Hamilton, who worked as Assassin No. 2 while Renesto was No. 1, said their working relationship was enhanced by the fact that his partner was a master storyteller.
“Tom was a joy to be around. He had to be the greatest storyteller of all time. He could tell you a story, and in a week’s time tell you the story six more times and you’d have six different versions of the story, and each version got a little bit better. You knew everything about the story, but he could tell the story so well and make it so interesting that you didn’t care that you had heard it before. He’d add a new twist to it.”
The two were major heels in every territory they worked, and one of their patented finishers was concealing a foreign object and using it in their mask to head- butt their opponents.
“We were very selective about when we used that thing,”Hamilton said. “That’s why it meant so much. Nowadays a guy’s got a gimmick and uses it 42 times in a match.”
One of the masked team’s most memorable series of matches was with the team of Weaver and the 601-pound Calhoun during the early ’60s. Hamilton recalled that he and Renesto helped save the job of Weaver, the territory’s top babyface during the ’60s, by pleading with promoter Jim Crockett Sr., who thought Weaver had become stale and had worn out his welcome with area fans.
The plea worked and proved to be financially advantageous to all involved. Hamilton cited a sold-out Fourth of July event at the Greensboro Coliseum that paired the two teams. The hooded duo had agreed to unmask if they were pinned or submitted two out of three falls in a one-hour match.
“We kept Weaver in the ring for 57 minutes,”said Hamilton. “He made the hot tag to Calhoun at the 57-minute mark and the crowd went wild.”Haystacks nailed both men with his belly bumps, slammed Renesto on the concrete floor and pinned him to win the first fall with less than three minutes remaining in the match.
“The people went insane,”said Hamilton. “We got a two-minute rest period, and I drug Tom back into the ring and raised his arm while I put my arm across the top rope. He was still prone, but he made the tag. I grabbed Tom, rolled him on to the apron and ran from Calhoun. When I kept asking the timekeeper how much time was left, the crowd was ready to jump me. We stalled until the time ran out. It took 36 cops locked arm in arm forming a V wedge to get us out of the ring and into the dressing room. We were hemmed up in the dressing room until 2 o’clock in the morning.”
Hamilton said the toughest team the duo ever worked was Lou Thesz and Danny Hodge.
“We sure earned our money going hour and 90-minute Broadways (draws) with those men. It was incredible. You better be in shape working with those two. When Thesz put that crooked head scissors on you…”
The two finally unmasked during the latter stages of their careers in an attempt to bolster the All-South promotion headed by Ann Gunkel following the death of husband Ray. Renesto was booking for the company, and it was embroiled in a fierce turf war with the NWA.
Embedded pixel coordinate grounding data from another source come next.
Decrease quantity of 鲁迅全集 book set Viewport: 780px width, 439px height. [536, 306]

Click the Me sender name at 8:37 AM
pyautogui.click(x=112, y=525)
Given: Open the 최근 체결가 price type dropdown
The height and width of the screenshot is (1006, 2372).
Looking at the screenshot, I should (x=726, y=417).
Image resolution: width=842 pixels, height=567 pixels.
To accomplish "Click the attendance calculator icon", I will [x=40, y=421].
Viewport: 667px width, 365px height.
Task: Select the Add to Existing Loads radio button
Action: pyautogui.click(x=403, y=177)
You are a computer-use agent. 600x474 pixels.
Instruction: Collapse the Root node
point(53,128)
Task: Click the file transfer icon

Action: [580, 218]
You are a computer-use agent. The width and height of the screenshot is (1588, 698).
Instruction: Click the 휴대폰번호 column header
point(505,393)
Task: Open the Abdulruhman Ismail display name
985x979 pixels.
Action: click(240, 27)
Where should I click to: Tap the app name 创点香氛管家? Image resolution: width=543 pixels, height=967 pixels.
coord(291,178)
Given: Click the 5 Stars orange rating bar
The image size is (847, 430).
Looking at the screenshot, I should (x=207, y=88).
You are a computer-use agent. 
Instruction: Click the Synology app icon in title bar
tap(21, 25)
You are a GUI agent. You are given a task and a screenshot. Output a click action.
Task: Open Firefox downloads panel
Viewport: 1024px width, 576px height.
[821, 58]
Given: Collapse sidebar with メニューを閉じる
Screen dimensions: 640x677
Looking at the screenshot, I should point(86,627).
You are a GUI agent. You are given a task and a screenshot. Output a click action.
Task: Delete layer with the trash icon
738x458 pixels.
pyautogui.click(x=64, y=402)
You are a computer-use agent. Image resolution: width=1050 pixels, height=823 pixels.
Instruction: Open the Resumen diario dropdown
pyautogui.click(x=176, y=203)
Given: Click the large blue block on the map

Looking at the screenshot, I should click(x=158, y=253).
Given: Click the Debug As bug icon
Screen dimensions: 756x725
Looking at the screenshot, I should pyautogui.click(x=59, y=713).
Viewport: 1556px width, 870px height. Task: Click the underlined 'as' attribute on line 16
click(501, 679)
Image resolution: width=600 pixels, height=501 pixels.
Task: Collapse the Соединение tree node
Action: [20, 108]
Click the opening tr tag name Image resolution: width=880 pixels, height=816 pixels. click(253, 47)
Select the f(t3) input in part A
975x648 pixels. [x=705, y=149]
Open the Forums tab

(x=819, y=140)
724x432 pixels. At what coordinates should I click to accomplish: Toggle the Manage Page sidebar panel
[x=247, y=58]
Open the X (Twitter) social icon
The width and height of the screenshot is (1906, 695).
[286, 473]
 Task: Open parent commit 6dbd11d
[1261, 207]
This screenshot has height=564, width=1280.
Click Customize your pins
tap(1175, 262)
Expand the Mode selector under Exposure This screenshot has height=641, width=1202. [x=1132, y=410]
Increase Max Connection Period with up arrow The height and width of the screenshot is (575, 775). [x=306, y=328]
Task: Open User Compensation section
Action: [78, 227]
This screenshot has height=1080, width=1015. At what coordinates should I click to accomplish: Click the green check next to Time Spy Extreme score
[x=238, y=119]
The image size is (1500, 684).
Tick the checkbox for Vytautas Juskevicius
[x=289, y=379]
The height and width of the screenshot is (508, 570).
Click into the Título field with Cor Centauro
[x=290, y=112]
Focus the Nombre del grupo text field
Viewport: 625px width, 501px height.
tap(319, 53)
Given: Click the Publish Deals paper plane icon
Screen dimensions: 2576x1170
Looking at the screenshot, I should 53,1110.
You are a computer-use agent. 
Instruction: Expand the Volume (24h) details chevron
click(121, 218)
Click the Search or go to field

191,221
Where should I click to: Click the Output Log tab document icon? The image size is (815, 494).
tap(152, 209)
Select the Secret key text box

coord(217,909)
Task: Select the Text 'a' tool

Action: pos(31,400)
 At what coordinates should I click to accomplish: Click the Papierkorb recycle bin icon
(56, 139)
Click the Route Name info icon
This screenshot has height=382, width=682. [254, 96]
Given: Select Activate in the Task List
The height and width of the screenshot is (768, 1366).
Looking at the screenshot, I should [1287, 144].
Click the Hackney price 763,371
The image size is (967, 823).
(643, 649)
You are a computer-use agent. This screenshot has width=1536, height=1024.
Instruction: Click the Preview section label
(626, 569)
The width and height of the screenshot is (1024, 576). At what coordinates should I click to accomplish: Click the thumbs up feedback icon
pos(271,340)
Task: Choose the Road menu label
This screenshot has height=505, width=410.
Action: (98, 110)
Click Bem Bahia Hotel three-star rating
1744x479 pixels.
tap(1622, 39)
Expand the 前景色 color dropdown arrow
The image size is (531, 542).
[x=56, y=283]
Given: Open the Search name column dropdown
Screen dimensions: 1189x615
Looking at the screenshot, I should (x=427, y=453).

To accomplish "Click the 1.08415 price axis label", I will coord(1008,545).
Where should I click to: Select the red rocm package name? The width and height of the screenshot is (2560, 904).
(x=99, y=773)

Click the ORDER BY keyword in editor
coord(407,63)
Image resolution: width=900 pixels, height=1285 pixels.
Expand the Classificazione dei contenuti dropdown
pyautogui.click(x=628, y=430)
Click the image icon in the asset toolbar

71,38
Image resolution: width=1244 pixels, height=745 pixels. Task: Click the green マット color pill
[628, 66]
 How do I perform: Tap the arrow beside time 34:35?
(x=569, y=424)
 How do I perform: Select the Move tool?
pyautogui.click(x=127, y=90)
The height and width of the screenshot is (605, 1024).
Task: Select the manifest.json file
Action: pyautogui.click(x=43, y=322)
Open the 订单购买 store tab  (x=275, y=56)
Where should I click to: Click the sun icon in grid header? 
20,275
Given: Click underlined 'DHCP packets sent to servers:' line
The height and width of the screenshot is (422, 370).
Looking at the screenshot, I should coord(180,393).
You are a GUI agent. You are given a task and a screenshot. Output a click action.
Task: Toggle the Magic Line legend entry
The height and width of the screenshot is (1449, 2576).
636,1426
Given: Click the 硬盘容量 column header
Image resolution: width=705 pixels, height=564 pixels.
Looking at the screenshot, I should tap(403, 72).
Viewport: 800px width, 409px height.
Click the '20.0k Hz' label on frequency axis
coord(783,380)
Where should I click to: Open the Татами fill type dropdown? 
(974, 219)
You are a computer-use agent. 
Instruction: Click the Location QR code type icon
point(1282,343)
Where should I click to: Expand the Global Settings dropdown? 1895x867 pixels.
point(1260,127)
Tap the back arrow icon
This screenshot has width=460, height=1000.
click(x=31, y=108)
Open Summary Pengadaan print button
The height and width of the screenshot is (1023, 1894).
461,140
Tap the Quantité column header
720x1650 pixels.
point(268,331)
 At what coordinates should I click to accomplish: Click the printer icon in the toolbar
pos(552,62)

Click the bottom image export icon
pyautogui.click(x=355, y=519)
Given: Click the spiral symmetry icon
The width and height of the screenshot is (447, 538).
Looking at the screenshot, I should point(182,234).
“It kept Gunkel going,”said Hamilton. “I didn’t want to do it, but it gave the company a shot in the arm. The NWA had just about choked us out as far as talent. Tom’s decision to retire was predicated on the fact that he and I had always discussed that when it was no longer fun, it was time to get out. And when you get to be a certain age, because I went through it so I knew what Tom had gone through, the stuff that used to be fun to you becomes laborious. When it becomes a labor, it’s no longer fun. It’s not because you don’t want to do it, but your body doesn’t react to it like it used to, and it becomes very hard.”